What recent advancements in the field of contraception are you most excited about?
A number of new methods for women have been approved in the past few years, including methods that give women more control and require less reliance on or visits to a healthcare provider. Excitingly, in August the FDA approved Annovera™, a single vaginal system providing one full year of birth control that can be inserted and removed by the user. As a first-of-its-kind option that gives women greater control of their contraceptive care, it marks an important step forward.
While the options available to women have increased, male contraceptive methods remain limited – mainly condoms, withdrawal and vasectomy. Expanding options for men will positively impact sexual health for everyone, so I’m pleased to see more studies focused on male users. For example, the Population Council and The Eunice Kennedy Shriver National Institute of Child Health and Human Development along with other research partners are currently recruiting for clinical trials of a gel contraceptive for men. Female partners of men in the study will not need additional contraception. The transdermal gel, Nestorone®/testosterone (NES/T), closely resembles natural hormones and offers a non-invasive, non-oral delivery system, which may minimize safety risks. Similar to Annovera for the woman, it gives the man more administrative control. I’m optimistic about the impact it could have. If approved, NES/T would expand contraceptive options for men and make family planning more of a shared responsibility between both sexes.
“We are seeing a shift in how couples are approaching responsibilities when it comes to contraceptive care. More and more, men – particularly those in committed relationships – are looking for ways to have an active role in family planning, and couples are deciding on solutions together based on their lifestyle needs.”
How do men and women view contraceptive care? What are they looking for in treatment options?
We are seeing a shift in how couples are approaching responsibilities when it comes to contraceptive care. More and more, men – particularly those in committed relationships – are looking for ways to have an active role in family planning, and couples are deciding on solutions together based on their lifestyle needs. While numerous studies have helped define the needs and desires of women, we don’t have the same understanding of male users. However, survey results confirm there is interest in hormonal contraception for men, particularly options that come in oral, injectable and gel form. Familiarity with female options seems to influence what men consider to be acceptable methods of delivery.
We also know that both men and women are most interested in finding an effective option that does not induce side-effects. However, in my experience women are more willing to accept minor side effects such as acne or headaches to avoid pregnancy. Men are less willing to accept inconveniences – they want options that come with zero side effects. The decision-making process is also impacted by cost and access to care, which varies greatly around the world.

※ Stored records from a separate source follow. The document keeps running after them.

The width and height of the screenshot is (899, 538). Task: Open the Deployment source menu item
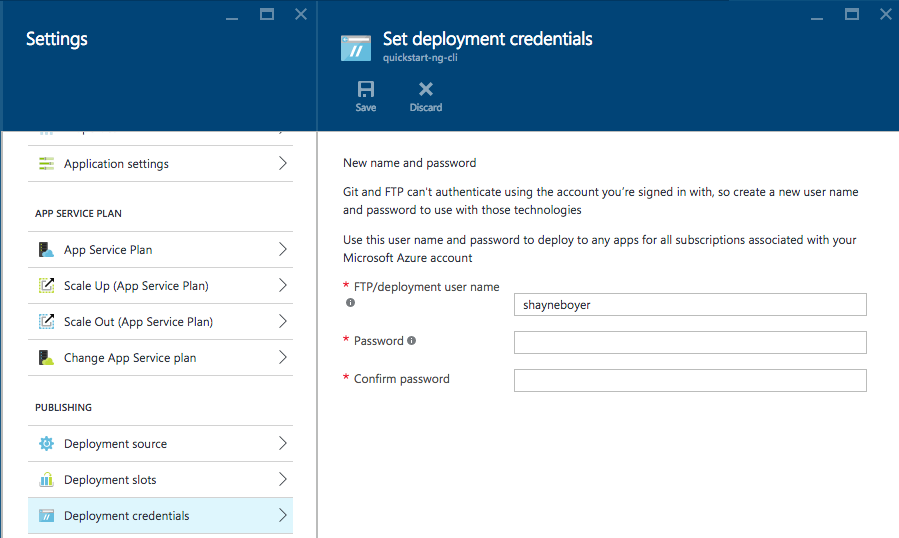coord(161,443)
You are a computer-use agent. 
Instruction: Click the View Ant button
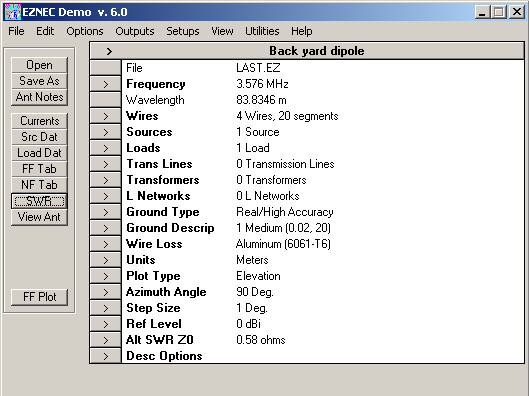[39, 217]
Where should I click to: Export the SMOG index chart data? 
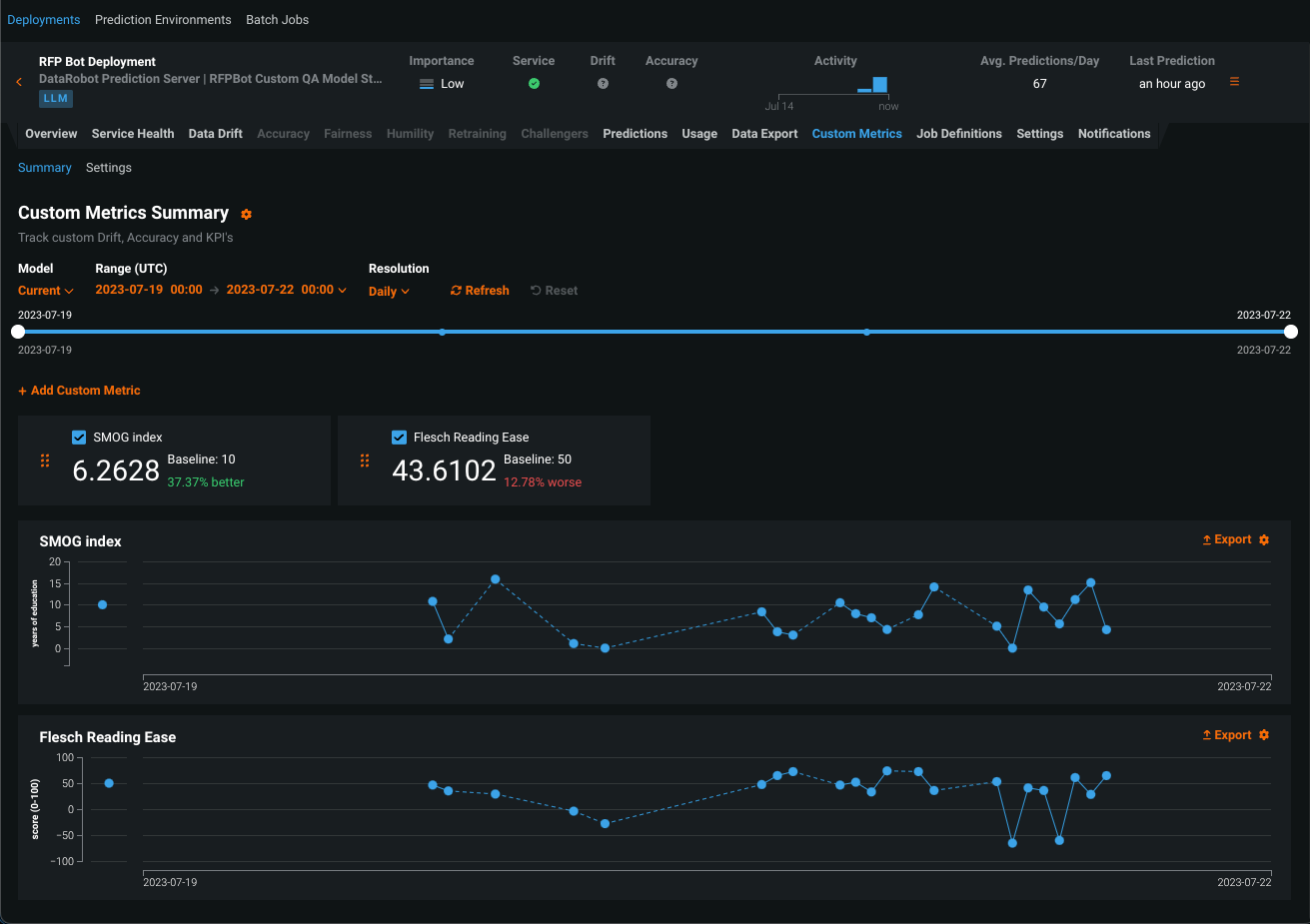pyautogui.click(x=1226, y=539)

Can you elaborate on challenges impacting user access to contraceptive care?
Access to contraceptive methods, particularly modern methods, is subject to several factors. Sometimes it’s an issue with supply – a couple finds a method that works for them, but the next month it’s not available at the local pharmacy. Cultural and religious beliefs also create barriers that limit access and impact willingness to use a particular method, but impacting cultural norms is a difficult and slow process. However, we can alleviate some access challenges by investing in research that leads to new options. For example, increasing the availability of user-controlled methods that require less frequent office visits can improve access and reduce the strain on the health system in markets where access to healthcare providers is limited.
What excites you most when you review ongoing studies?

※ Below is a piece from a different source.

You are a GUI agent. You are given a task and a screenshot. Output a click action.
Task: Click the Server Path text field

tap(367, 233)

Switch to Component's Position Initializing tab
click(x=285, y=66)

We have an opportunity to help simplify contraceptive care and address user needs through innovation. I’m excited to see new non-invasive methods and more user-controlled options, such as gels as opposed to injections, which I think will have a positive impact on user willingness to use contraception. Clinical studies are also looking at the health benefits that new molecules and approaches can offer beyond contraceptive care, adding to the therapeutic value and likely increasing willingness of a couple to use a particular method and for a provider to prescribe it.

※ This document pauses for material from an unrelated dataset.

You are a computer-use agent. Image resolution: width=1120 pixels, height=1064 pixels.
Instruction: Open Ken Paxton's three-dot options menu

We continue to see improvements in contraceptive care and investment in finding new solutions, particularly from governmental organizations such as the NICHD and non-governmental, non-profit organizations like the Population Council. As we discover and develop new methods, we increase awareness of the contraceptive field and new research opportunities overall, which I hope will drive the pharmaceutical industry to invest in new research initiatives.